Tell a story you can hold in your hands

Seeing is believing, right? But there’s one sense that’s even more credible – and that’s touch. If you make your story visible, your audience can see what you mean. If you can make your story physical, something your audience can hold in their hands, imagine how much more powerful it becomes.

Even Genesis has a real apple

But often, you’re telling a story about something that happened elsewhere or something that doesn’t exist yet. How can you make that physically real? Well, here are three possibilities:

  1. Artefact
  2. Prototype
  3. Metaphor

Artefact: Any object can give a story focus. The story isn’t just the thing itself but the people who made it, treasured it, bought it or threw it away. The BBC and British Museum managed to tell the history of the world in 100 objects. Stuck for an idea? Take in an something you made for/with your last client.

Here’s one we made earlier

Prototype: Dating shows are hard to get right and TV commissioners are very picky. The makers of ITV’s dating show Take Me Out built a studio model with working lights for their pitch. The idea was that the women would switch off their podium lights if they didn’t fancy the male contestant. In front of sceptical commissioners, the producers lit up their model and knocked lights off one by one. “No Likey, No Lighty” became instantly real. (Seriously, if you haven’t watched this show, you need to stay in more.) So the moral of this story: if you can make a prototype to illustrate your story, do it. It doesn’t have to be sophisticated – LEGO or cardboard will feel more real than just words.

Metaphor: I pitched a piece of work to a company recently who wanted to improve the way their teams gave each other feedback. I pulled one of these out of my bag.

“Try and take a group selfie,” I said to one of the management team. He got up, took the disposable camera, tried to take the shot then handed the camera back. “Now,” I said, “imagine it takes me a couple of weeks to get the photos developed. Imagine we sit down in a couple of months and look at them in our appraisal meeting and I start telling you why your photography skills aren’t very good. You’ll barely remember how you took the photo, so what chance have you got of learning from the experience?”  I made the contrast between 35mm film and digital. “If you’d taken that group selfie on your phone, we’d all be looking at the results right now. We’d see what worked and what didn’t and you’d be able to try again to do it better.”

The camera was a metaphor and moral of the story was this: expertise grows with rapid feedback. More importantly, the physicality of holding a camera, winding it on, pressing the shutter all helps cement this message into your memory.
★ ★ ★ ★
### Goal of the exercise
Copy the passage on physical storytelling word for word, starting at "1. Artefact" and going up to and including "your last client.". The entries have nothing to do with the passage on physical storytelling.
★ ★ ★ ★
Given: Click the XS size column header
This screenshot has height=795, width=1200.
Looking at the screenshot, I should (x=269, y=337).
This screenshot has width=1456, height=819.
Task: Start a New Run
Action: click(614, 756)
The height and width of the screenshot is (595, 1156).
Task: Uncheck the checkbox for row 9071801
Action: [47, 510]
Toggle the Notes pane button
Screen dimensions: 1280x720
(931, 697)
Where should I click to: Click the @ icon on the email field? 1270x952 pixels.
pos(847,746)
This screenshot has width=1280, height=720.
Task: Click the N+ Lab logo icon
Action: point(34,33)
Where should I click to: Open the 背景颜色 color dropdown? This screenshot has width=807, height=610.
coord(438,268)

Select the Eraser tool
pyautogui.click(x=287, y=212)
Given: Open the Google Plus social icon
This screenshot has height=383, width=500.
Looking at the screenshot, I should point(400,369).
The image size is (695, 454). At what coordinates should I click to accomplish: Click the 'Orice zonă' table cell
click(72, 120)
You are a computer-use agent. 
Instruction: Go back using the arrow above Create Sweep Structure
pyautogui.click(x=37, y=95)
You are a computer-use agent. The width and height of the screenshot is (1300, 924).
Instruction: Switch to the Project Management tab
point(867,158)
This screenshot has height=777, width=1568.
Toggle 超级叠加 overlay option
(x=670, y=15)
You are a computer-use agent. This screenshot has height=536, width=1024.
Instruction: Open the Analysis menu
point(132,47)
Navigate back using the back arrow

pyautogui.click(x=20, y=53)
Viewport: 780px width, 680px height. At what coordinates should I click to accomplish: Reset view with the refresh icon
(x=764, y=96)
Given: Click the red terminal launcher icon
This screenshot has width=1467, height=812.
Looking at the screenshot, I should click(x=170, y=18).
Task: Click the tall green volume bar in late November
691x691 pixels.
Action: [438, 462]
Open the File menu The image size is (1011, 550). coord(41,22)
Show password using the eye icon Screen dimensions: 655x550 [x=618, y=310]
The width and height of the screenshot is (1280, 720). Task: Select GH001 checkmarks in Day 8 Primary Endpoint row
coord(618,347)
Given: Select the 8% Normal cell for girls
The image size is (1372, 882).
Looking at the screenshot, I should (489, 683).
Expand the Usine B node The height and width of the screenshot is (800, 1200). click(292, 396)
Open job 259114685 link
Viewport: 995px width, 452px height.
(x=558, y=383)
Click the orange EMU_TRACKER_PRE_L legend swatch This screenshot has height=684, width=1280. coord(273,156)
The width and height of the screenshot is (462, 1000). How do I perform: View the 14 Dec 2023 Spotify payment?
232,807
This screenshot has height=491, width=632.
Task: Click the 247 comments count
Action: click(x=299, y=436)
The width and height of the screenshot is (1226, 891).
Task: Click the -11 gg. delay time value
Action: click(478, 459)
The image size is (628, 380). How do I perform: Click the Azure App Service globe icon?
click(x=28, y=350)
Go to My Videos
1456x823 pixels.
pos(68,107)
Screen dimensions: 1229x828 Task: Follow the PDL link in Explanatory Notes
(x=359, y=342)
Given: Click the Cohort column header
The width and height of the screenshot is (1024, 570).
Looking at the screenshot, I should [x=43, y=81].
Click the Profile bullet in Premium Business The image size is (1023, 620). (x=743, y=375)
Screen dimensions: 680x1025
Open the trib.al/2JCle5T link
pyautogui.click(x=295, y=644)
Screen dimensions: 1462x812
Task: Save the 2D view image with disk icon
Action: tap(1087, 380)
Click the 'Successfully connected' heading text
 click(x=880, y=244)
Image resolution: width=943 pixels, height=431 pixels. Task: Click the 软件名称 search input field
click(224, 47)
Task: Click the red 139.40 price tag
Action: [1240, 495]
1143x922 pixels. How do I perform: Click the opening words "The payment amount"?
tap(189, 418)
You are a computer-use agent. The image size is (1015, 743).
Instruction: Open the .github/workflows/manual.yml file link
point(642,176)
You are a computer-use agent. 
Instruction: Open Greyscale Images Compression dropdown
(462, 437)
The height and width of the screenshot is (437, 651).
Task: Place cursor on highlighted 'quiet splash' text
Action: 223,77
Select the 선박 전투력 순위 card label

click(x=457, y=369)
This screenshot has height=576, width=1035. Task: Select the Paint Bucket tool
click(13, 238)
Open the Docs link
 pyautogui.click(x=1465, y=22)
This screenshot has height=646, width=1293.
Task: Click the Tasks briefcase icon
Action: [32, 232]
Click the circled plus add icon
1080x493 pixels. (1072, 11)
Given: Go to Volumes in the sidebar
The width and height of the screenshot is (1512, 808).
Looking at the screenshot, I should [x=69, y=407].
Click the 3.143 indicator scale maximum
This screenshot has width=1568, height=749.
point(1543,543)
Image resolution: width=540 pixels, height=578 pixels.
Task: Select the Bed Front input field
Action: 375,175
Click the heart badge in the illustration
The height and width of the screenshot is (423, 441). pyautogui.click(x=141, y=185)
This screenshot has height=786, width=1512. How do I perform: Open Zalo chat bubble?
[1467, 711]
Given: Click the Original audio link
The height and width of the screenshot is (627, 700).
★ ★ ★ ★
### Exercise answer
1. Artefact
  2. Prototype
  3. Metaphor

Artefact: Any object can give a story focus. The story isn’t just the thing itself but the people who made it, treasured it, bought it or threw it away. The BBC and British Museum managed to tell the history of the world in 100 objects. Stuck for an idea? Take in an something you made for/with your last client.